### Request
Reproduce the records word for word, starting at the line containing "Describe the element at coordinates (336, 958)" and ending at the line containing "at that location.". Omit the pictures.
·····
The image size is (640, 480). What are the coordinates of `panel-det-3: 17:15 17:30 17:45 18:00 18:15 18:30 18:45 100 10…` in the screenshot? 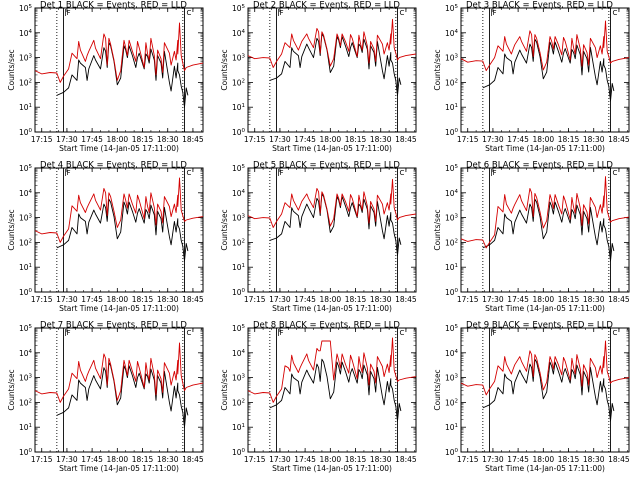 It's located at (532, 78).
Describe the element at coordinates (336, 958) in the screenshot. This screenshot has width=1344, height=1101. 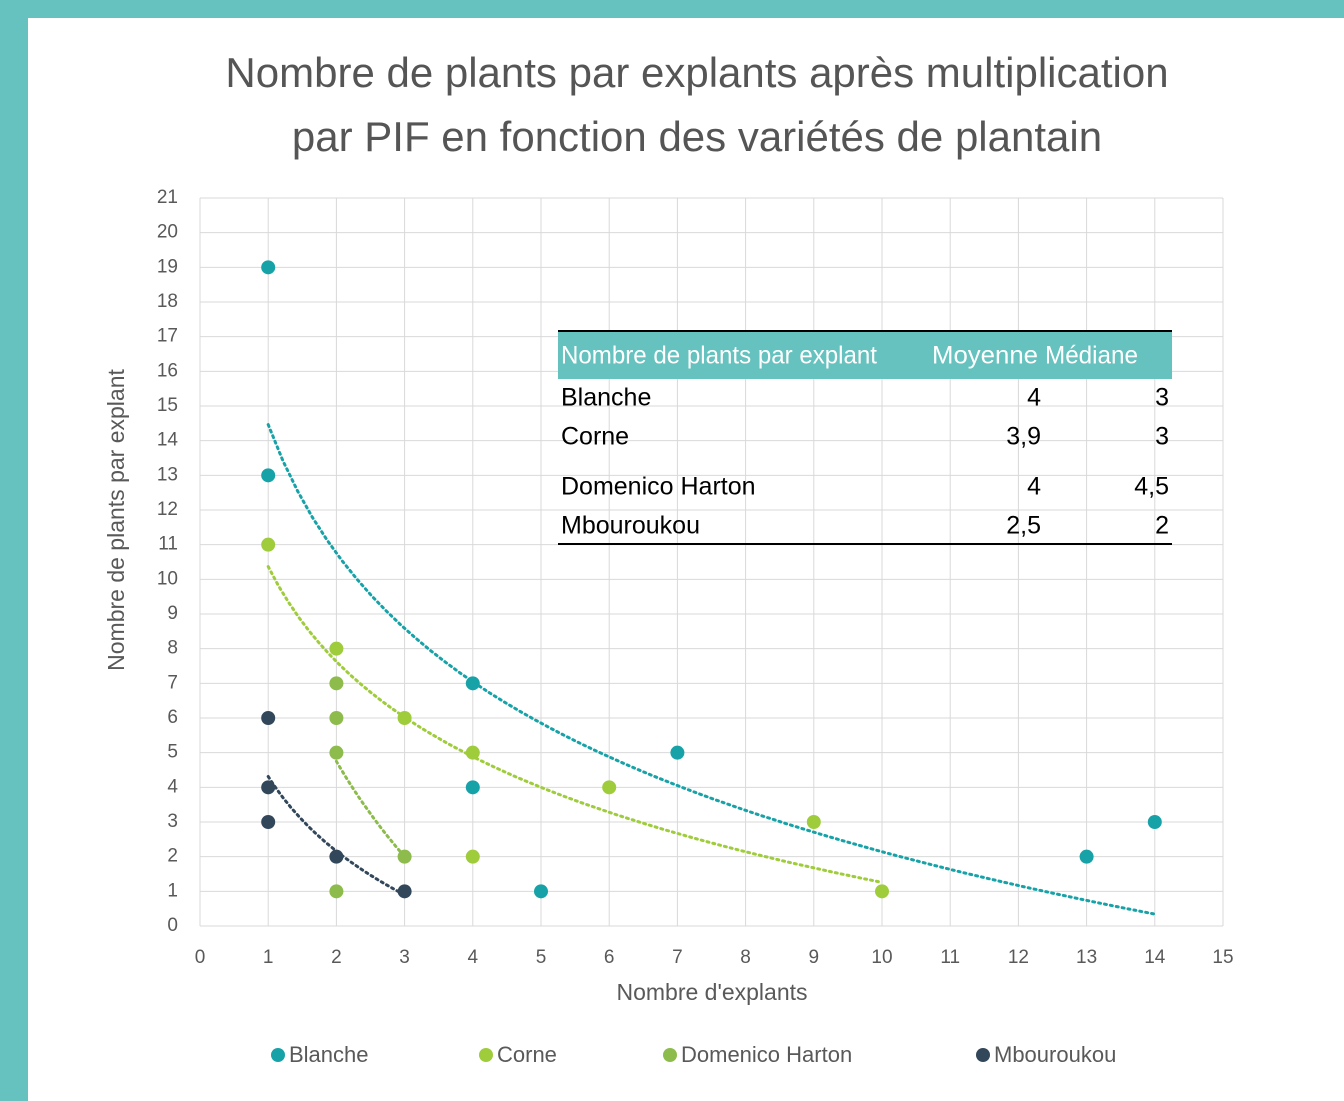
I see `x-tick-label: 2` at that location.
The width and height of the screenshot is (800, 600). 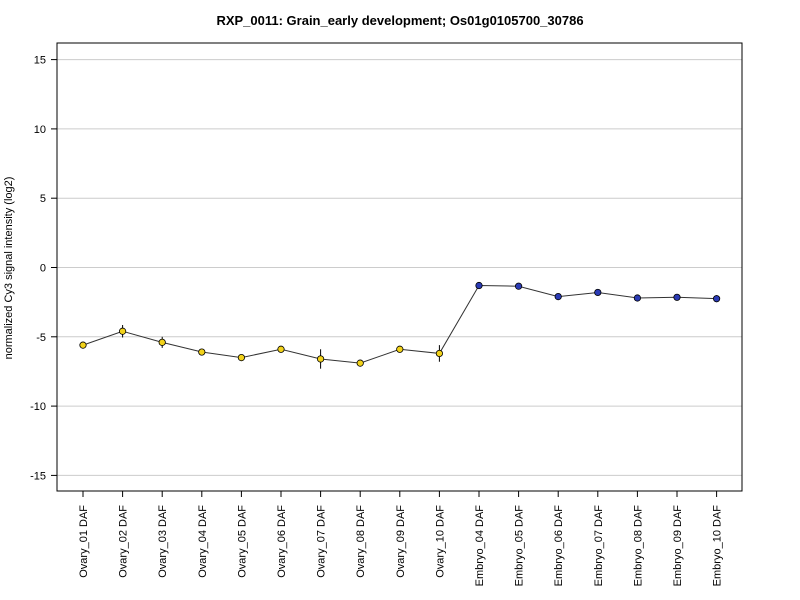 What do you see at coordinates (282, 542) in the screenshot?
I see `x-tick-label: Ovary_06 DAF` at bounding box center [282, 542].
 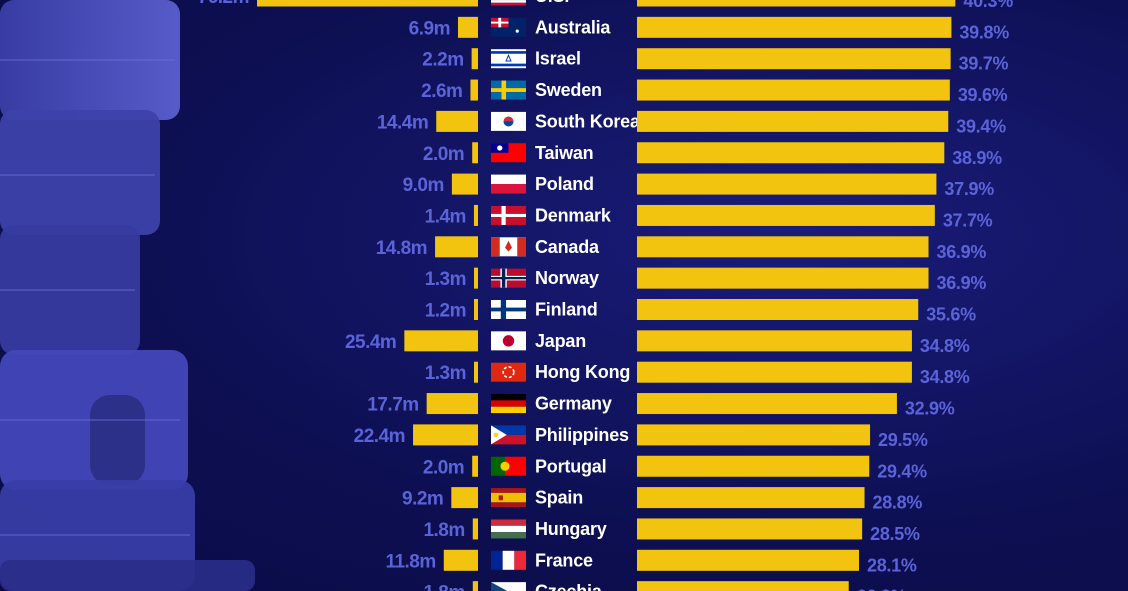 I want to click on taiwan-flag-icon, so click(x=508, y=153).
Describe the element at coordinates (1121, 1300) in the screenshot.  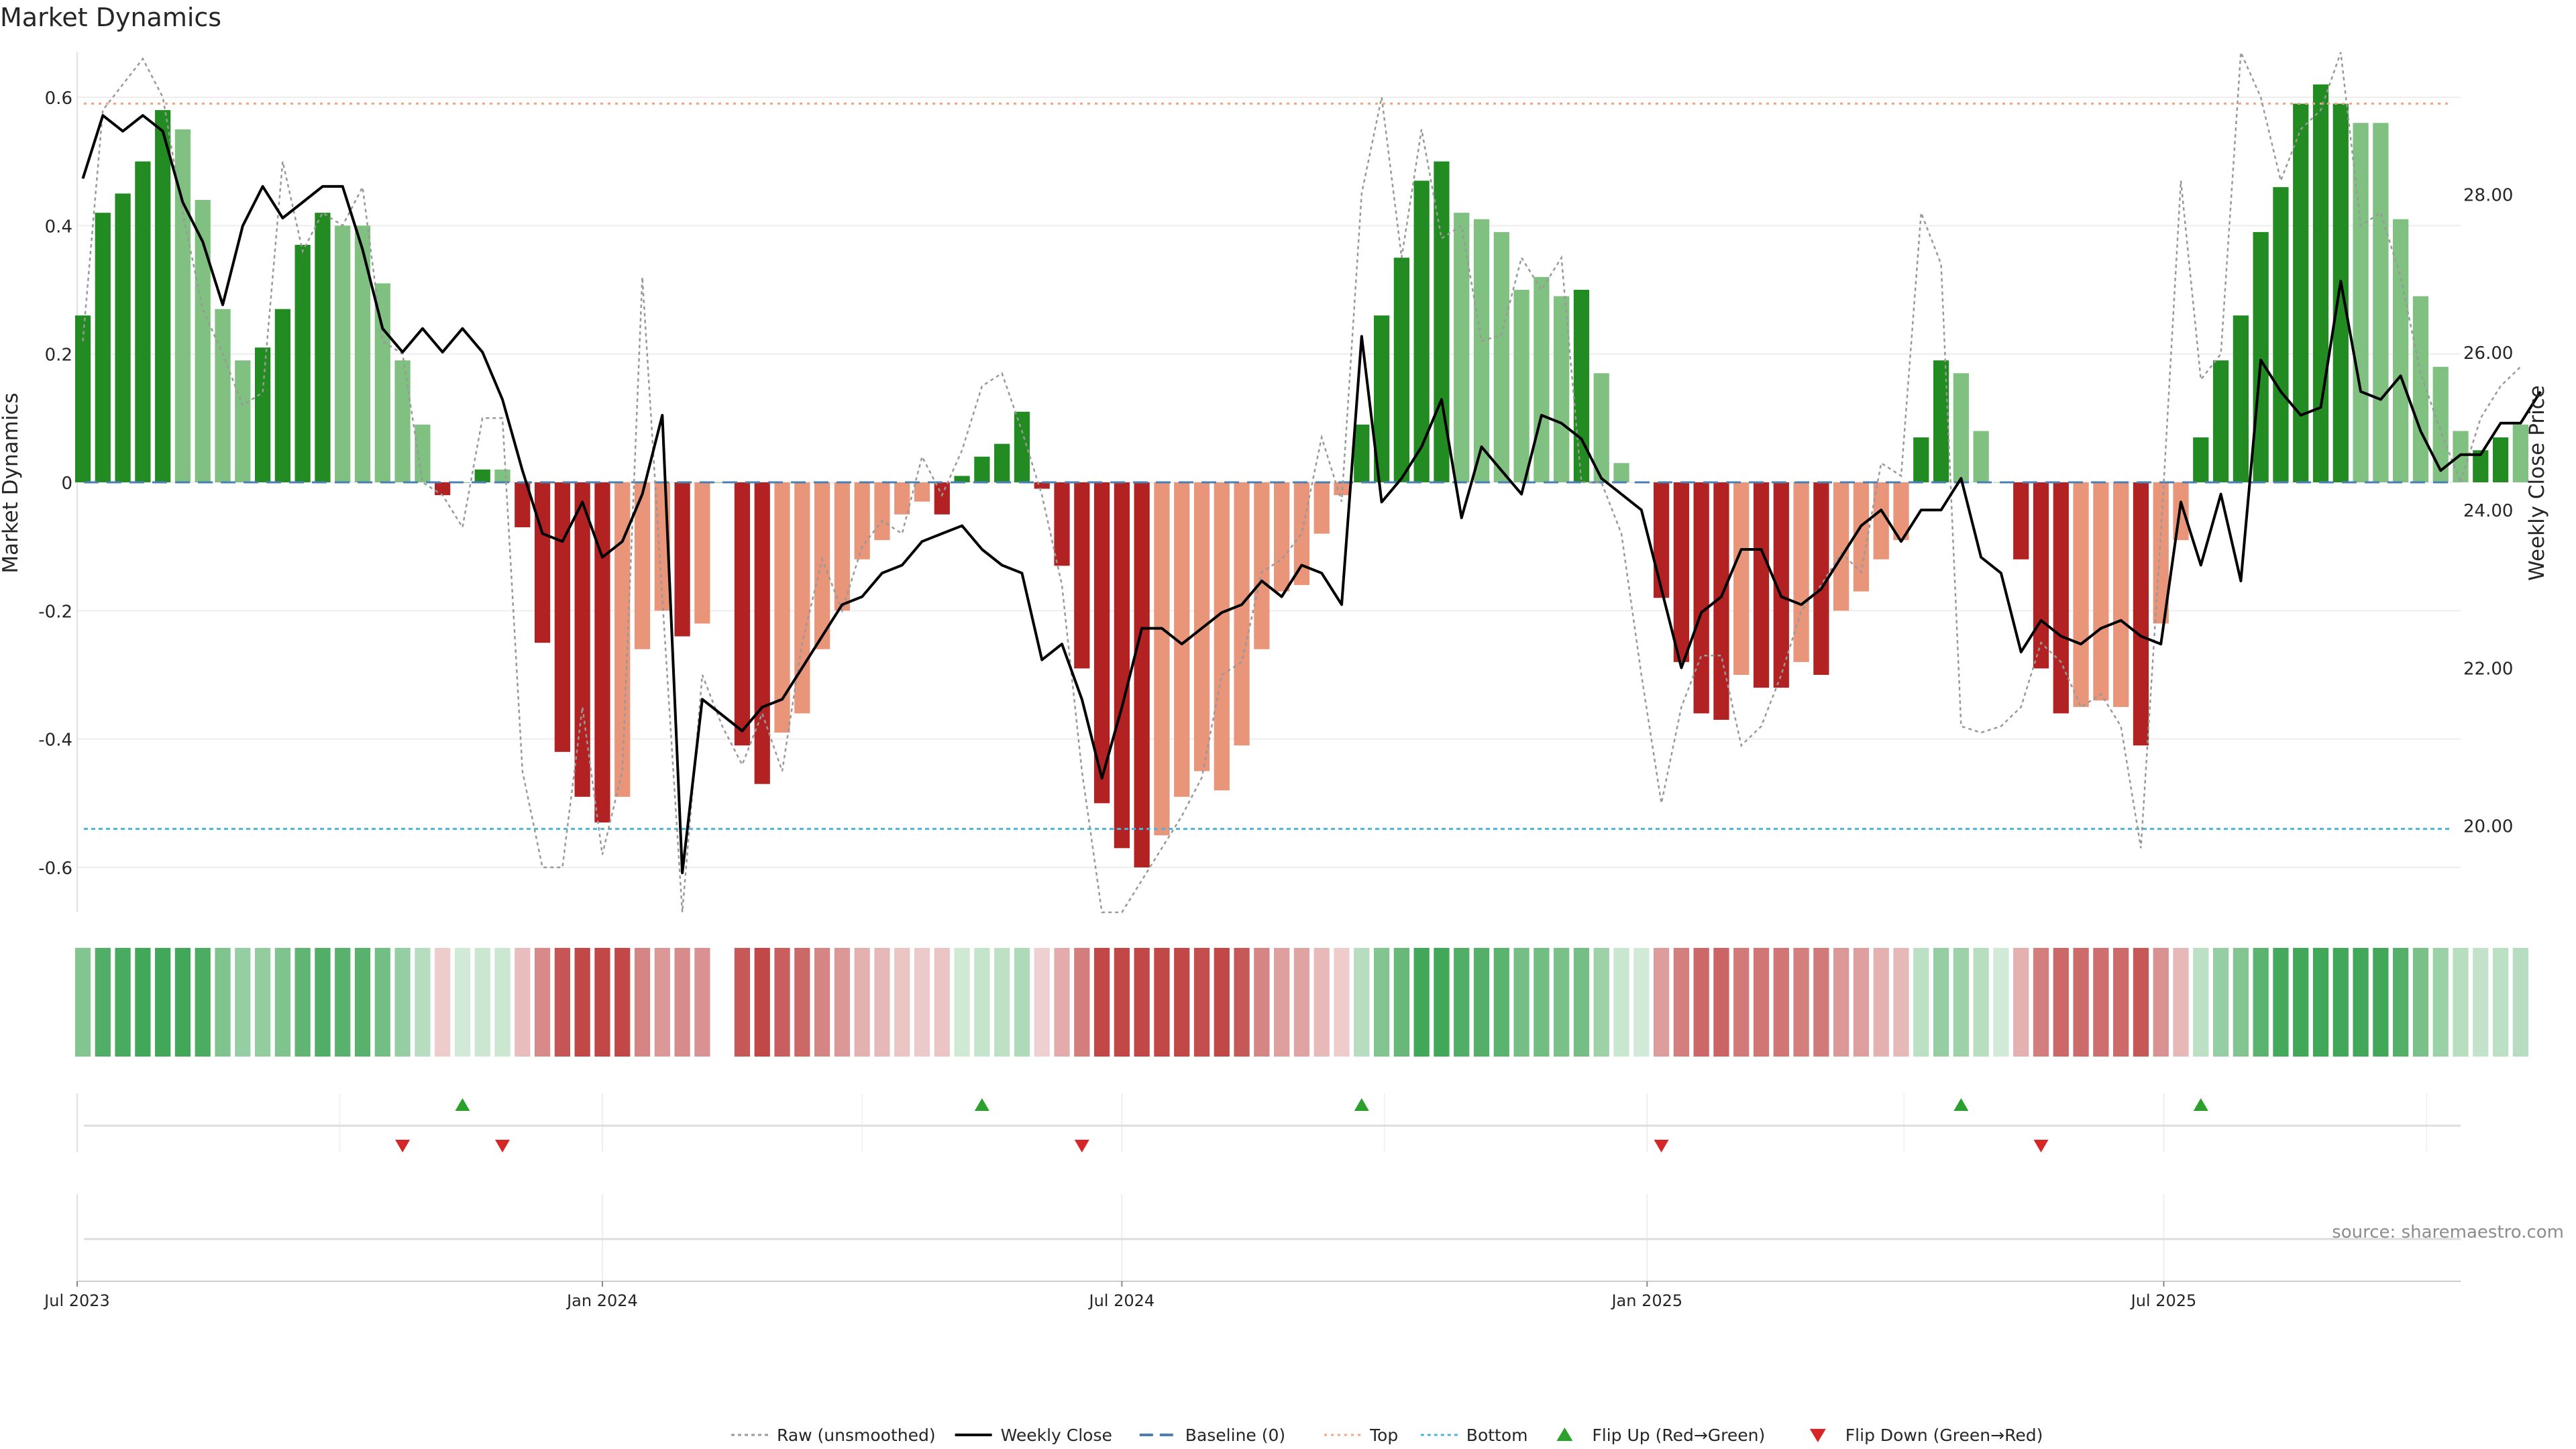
·····
### Answer for this exercise
Describe the element at coordinates (336, 958) in the screenshot. This screenshot has width=1344, height=1101. 
I see `x-tick-label: 2` at that location.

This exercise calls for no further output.